Gateways was created almost 30 years ago to support classical musicians of African descent, especially when they are often underrepresented in orchestras. Gateways President and Artistic Director Lee Koonce told the Carnegie Hall crowd that he hopes events like this inspire and inform.

“Our musicians are multicultural, multilingual and multinational people from the African Diaspora who challenge the status quo and preconceptions about classical music.

Kayla Sconiers is a 2nd year vocal student at the Eastman School of Music. She was among members of the Eastman Black Student Union who worked side-by-side with the Gateways musicians last week, and she said the experience helped motivate her.

“Working with all the musicians is such an inspiration because growing up I never got to see people who looked like me on stage, so I was never able to step into their shoes,” Sconiers said. “But now seeing them is such an inspiration and it drives me forward now.”
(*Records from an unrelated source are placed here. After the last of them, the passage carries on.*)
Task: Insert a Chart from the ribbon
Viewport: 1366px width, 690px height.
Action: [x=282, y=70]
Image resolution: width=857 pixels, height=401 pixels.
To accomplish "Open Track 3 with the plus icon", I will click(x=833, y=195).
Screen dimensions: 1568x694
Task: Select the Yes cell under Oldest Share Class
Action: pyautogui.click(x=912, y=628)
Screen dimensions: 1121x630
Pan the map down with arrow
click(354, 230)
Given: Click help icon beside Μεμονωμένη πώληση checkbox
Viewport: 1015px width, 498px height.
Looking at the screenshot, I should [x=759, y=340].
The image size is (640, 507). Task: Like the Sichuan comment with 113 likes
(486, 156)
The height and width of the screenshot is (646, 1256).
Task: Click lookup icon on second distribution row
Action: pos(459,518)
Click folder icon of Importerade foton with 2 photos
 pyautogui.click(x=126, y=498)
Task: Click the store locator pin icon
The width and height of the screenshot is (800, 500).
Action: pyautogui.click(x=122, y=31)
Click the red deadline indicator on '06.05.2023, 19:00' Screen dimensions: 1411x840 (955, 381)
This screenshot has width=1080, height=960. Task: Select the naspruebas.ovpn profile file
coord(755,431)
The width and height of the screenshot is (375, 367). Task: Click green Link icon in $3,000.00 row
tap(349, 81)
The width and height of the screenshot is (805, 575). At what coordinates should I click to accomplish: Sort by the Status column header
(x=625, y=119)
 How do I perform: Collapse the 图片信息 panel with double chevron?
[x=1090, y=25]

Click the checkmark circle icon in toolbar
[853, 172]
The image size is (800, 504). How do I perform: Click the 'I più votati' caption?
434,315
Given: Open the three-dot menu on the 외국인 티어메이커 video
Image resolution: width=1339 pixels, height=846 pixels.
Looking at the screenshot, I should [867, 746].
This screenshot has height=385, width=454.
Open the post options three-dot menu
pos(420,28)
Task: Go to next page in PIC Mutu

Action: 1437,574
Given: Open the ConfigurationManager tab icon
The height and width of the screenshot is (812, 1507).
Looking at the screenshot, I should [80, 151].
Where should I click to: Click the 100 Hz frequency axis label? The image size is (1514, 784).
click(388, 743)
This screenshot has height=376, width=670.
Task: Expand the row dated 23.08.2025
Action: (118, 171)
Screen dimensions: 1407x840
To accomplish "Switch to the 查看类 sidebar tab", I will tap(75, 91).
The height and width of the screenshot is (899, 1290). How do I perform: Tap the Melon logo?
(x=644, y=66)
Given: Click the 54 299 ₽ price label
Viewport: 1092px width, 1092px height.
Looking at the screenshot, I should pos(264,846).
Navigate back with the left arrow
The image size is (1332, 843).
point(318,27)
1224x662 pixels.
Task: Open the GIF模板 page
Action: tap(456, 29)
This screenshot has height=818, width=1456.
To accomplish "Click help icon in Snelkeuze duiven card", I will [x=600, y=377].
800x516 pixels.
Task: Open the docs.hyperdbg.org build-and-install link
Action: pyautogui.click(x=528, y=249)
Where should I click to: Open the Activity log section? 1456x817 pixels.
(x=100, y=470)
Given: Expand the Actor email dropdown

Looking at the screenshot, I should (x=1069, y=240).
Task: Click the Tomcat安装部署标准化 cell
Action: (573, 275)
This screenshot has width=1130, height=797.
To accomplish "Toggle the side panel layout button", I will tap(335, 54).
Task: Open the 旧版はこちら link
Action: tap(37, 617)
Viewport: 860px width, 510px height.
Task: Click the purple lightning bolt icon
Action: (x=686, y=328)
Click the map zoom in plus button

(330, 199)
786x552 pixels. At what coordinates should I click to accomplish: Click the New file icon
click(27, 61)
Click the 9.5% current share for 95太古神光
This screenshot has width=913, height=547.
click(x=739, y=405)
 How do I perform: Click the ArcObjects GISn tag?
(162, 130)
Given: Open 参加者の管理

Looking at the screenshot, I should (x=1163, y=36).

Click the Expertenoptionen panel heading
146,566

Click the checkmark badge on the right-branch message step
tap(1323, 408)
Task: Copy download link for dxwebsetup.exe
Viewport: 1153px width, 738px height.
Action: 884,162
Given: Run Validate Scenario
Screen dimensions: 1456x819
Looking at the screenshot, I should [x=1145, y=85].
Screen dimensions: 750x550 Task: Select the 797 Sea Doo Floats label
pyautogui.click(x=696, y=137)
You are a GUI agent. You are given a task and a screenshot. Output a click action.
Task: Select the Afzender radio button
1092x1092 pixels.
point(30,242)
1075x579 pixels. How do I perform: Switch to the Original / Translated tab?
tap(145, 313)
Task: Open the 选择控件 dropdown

Sconiers hopes the representation of people of color in the classical music world will increase, and she said performances like the Gateways Orchestra can help motivate kids who watch concerts like the one at Carnegie Hall.

The Sunday concert was simulcast on WXXI Classic and New York Radio Station WQXR who were the media sponsors of the event.

Gateways Orchestra principal clarinet and board member Alex Laing told WQXR that in addition to making great music, it was important that these musicians, from across the country, come together for this concert.

“Besides bringing us together to make joyous noise, besides bringing together an often geographically separated but spiritually connected community, it allows for an intellectual exchange that captivates us and that we also find in others,” Laing said.

Anthony Parnther is the new conductor of the Gateways Orchestra, appointed to the post after the death of longtime music director Michael Morgan last year.

Parnther said the Gateways Music Festival continues to expand its offerings, and maybe at some point it can even take another road trip.

“I would love to record, especially literature, which has been underrecorded or not recorded at all, by underrepresented composers,” Parnther said. “And I would like to see this orchestra, personally, go on tour, so that audiences outside of New York State have the privilege of witnessing the power and beauty of such a special ensemble.”

Sunday’s event also included a piano performance with the orchestra of Jon Batiste, the composer, musician and bandleader of the Late Show with Stephen Colbert. Batiste performed his work, I can.